For an artist that was tied pretty significantly to one color in particular – purple – for a large chunk of his career, Prince’s estate is having a bit of a tough time convincing the U.S. Patent and Trademark Office (“USPTO”) to register the mark. In its latest correspondence, the USPTO pushed back against Paisley Park’s application for registration of Prince’s particular purple hue – Pantone’s Love Symbol #2 – for use in connection with “musical sound and video recordings” and “entertainment services,” including live performances and museum services, for the second time.
According to the USPTO’s June 5 letter to Paisley Park Enterprises, Inc. – which, along with his estate, exists as the holding company for his arsenal of intellectual property rights, the trademark body took issue with the fact that Paisley Park has failed to “state how the color is applied to all the items and services” for which it is claiming rights. That is problematic since many of these uses will be different, per the USPTO, and as a result, the late musician’s company is essentially attempting to protect an array of individual trademarks by way of one application – which is not allowed.
For instance, the USPTO asserts that “it is unclear whether the packaging [for musical sound recordings, audio and video files, and motion picture films] appears completely in purple or if purple appears as a stripe down the side of an album with the remaining area in another color or if purple appears as a banner or as background on the website where the files can be downloaded.”
Similarly, the USPTO notes that when considering “entertainment services,” which Paisley Park lists as one of the classes for goods/services for which it is using the mark, the color purple might “appear on the stage during the live performances, on the lights, on the tickets, on the backstage passes, or other means,” while “the museum, recreational activities facilities, or recording studios” that are cited in the trademark application “may feature purple doors or walls or roofs.”

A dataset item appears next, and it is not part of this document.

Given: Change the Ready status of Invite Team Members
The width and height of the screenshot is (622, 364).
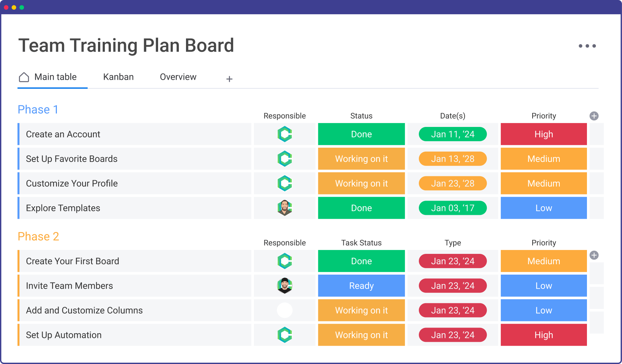Looking at the screenshot, I should pyautogui.click(x=361, y=286).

Since “the color purple used on ‘motion picture films featuring music and musical entertainment’ would create a different commercial impression than the color used on ‘live musical performances featuring holograms’ or ‘operating a museum and providing guided tours of the museum,’” each of these uses constitutes a single – and separate – mark, and therefore, “cannot be applied for in a single application.”
With that in mind, the USPTO’s examiner tells Paisley Park that it might be prudent to “divide the application into two separate applications,” one for each of the individual classes or goods/services that it claims in the application, i.e., “musical sound and video recordings” and “entertainment services.”
The latest rejection from the USPTO follows from an earlier preliminary rejection from the government entity tasked with overseeing the federal registrations of trademarks in the U.S.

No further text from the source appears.